In her speech, Dr Hayward paid tribute to her father, who was forcibly removed from his family as part of the Stolen Generation.
‘The person that decided that was a doctor,’ she told award attendees.
‘He went into the community, and it was on his say-so that [my father] was removed. He wasn’t put into a hospital, he was put into a jail cell at the age of four.
‘So I want to acknowledge my father.
‘And I want to acknowledge what we do as doctors with the best of intentions, and how that will look in the future. We need to make informed decisions, we need to make decisions that involve the community, and that are community driven.
‘Because we do not want another Stolen Generation, and unfortunately at the moment we have more children being removed and put into out-of-home care than we have with the Stolen Generation.
‘So we need to be advocates for our Aboriginal and Torres Strait Islander communities.
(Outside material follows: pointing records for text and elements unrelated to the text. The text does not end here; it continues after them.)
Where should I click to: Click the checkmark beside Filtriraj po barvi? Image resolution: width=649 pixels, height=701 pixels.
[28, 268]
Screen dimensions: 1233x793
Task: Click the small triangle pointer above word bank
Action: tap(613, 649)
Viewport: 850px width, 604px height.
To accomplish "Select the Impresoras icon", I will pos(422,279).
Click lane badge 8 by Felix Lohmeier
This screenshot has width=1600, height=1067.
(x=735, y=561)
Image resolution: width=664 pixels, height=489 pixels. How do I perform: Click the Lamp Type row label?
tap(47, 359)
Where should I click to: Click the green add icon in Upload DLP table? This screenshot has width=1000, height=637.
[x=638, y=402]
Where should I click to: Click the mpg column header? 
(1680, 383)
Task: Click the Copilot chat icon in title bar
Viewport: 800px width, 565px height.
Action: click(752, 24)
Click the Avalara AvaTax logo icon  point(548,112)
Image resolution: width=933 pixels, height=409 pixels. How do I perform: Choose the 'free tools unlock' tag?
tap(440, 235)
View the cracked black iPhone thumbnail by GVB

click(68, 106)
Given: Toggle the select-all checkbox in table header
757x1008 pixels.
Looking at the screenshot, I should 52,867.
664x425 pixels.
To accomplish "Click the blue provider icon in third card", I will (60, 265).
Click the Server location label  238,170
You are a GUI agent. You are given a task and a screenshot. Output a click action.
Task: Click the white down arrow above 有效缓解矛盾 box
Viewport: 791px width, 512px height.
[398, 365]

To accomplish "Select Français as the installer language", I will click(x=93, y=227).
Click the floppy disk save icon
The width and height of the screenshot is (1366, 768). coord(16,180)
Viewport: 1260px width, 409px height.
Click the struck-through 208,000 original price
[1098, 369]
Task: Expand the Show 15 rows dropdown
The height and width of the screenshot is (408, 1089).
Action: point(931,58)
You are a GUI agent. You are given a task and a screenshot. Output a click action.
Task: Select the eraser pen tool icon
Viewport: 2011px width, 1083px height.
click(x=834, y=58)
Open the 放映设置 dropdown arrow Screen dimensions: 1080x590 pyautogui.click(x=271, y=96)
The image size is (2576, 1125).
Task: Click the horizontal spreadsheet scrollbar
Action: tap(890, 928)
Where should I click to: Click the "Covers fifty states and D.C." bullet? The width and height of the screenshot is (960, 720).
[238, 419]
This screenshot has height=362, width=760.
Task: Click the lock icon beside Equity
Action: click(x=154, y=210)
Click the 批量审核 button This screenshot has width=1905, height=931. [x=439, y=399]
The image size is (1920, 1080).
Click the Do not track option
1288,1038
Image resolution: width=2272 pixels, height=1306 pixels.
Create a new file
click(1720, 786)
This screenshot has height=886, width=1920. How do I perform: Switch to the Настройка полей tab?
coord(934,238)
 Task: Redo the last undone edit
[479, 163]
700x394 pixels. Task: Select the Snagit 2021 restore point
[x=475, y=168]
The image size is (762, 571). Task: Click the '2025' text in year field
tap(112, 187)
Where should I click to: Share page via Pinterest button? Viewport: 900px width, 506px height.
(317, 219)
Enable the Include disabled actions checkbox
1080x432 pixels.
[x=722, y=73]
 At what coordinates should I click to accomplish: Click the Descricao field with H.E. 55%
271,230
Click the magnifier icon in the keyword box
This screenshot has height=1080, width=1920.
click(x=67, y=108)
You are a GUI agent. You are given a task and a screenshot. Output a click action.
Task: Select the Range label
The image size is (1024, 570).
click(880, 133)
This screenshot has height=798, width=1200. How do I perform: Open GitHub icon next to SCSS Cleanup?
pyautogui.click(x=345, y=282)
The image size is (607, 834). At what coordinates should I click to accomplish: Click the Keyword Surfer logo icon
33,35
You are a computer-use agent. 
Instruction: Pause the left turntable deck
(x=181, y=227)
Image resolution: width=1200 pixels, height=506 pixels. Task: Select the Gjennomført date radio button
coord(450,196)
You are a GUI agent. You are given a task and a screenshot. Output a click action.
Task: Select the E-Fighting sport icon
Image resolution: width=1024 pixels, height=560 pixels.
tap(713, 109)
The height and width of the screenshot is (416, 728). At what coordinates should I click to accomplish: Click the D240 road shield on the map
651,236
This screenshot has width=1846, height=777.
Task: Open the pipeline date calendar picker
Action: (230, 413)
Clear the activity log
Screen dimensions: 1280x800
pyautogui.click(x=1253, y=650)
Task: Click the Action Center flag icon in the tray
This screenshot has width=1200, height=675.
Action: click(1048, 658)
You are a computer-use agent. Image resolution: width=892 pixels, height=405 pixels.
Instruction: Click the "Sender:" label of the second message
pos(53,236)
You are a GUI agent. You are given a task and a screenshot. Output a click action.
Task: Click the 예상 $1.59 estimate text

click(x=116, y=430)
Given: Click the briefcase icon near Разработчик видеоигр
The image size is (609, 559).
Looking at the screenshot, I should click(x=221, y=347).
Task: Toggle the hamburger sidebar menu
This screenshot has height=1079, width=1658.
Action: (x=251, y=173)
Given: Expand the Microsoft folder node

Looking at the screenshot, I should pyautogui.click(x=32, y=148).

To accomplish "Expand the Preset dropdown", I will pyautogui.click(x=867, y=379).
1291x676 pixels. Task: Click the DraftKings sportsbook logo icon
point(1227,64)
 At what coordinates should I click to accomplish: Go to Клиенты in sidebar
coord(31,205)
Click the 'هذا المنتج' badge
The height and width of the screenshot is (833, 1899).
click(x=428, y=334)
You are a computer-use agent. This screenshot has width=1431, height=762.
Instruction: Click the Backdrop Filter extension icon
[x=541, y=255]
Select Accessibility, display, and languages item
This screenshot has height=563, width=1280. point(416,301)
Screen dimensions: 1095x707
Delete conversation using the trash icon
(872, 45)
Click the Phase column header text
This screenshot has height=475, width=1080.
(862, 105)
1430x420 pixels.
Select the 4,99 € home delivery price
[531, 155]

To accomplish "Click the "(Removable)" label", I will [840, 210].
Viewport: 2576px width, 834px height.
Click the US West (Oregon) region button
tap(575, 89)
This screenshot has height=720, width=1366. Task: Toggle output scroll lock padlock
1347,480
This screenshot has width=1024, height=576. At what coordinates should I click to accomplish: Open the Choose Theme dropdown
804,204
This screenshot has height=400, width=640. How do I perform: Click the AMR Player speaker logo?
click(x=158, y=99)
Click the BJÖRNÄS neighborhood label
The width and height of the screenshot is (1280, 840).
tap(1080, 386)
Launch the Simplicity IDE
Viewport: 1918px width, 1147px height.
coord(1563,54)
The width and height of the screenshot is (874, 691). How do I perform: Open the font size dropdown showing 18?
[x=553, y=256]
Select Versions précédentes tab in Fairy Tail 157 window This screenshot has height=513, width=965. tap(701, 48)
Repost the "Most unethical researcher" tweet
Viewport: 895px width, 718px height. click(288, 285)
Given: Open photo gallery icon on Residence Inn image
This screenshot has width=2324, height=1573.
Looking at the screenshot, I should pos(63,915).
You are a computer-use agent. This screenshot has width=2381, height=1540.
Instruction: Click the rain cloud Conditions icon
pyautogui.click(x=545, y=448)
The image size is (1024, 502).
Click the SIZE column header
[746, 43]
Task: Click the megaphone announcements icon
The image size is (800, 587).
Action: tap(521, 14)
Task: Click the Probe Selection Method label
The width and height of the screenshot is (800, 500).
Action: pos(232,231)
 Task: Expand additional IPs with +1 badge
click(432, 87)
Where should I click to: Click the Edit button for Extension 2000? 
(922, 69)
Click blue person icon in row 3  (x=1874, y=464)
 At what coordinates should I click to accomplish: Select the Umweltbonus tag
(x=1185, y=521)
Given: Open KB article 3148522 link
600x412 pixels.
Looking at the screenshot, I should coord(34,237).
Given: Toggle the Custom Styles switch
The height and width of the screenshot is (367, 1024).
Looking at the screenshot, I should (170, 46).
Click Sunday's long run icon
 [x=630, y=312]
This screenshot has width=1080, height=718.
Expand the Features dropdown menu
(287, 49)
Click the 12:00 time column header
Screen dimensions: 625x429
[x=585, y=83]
We need to stand up and we need to have a say.
‘This is why I continue to do the work that I do.
‘Because I want a better future for my children and for my grandchildren, and for my grandchildren to be safe and not be removed from their families.’
Dr Mark Daley
A GP at the First People’s Health and Wellbeing clinic in NSW, Dr Daley is described by Dr Nicholls as ‘passionate and committed to providing the highest quality of culturally safe, trauma-informed care to his patients, many of whom have some of the toughest and most complex health, social and emotional wellbeing issues as a result of colonisation, and the impacts of intergenerational trauma, dispossession and discrimination’.
‘He understands that for Aboriginal and Torres Strait Islander people good health is more than the absence of disease or illness,’ Dr Nicholls said.
‘It’s a holistic concept. It includes physical, social, emotional, cultural and spiritual wellbeing for both the individual and the community.’
In his acceptance speech, Dr Daley thanked the college, his colleagues, as well as his wife and family for their support.
‘My job is the best job in the world,’ he said.
‘For this speech, I asked, “What should I talk about?”
‘What I was told was that the voices have always been there. It is our job to listen to them.’
Growing Strong Award – Dr Patrick McNamara
This award, which goes to a GP in training, went to Dr McNamara, who is one of only two Aboriginal and Torres Strait Islander doctors in the Australian Defence Force.
‘He continuously strives to provide the highest care for Defence Force personnel, and goes above and beyond to ensure that healthcare received by Indigenous soldiers is safe and culturally appropriate,’ Dr Nicholls said.
‘I have no doubt Patrick has a bright future, both in defence and in rural and remote healthcare.’
In his speech, Dr McNamara thanked this mother, as well as clinicians who mentored and supported his progress, and the Indigenous General Practice Registrars Network, which he said helped him get through his training.
Medical Student Bursary – Loyola Wills
This year’s bursary went to Loyala Wills, a Torres Strait Islander woman and final year Flinders University medical student who runs an online platform called Med School Made Colourful.
Offering medical education support to Aboriginal and Torres Strait Islander students, the project came from Ms Wills’ wish to show others the same backing she has received during her studies.
‘I had a lot of support from other Aboriginal and Torres Strait Islander medical students who are ahead of me,’ she said on receiving the award.
‘They’ve all graduated now and they’re still an amazing support to my life.
‘I offer those resources for free to Aboriginal and Torres Strait Islander students, because it’s really important to me to support people through that.’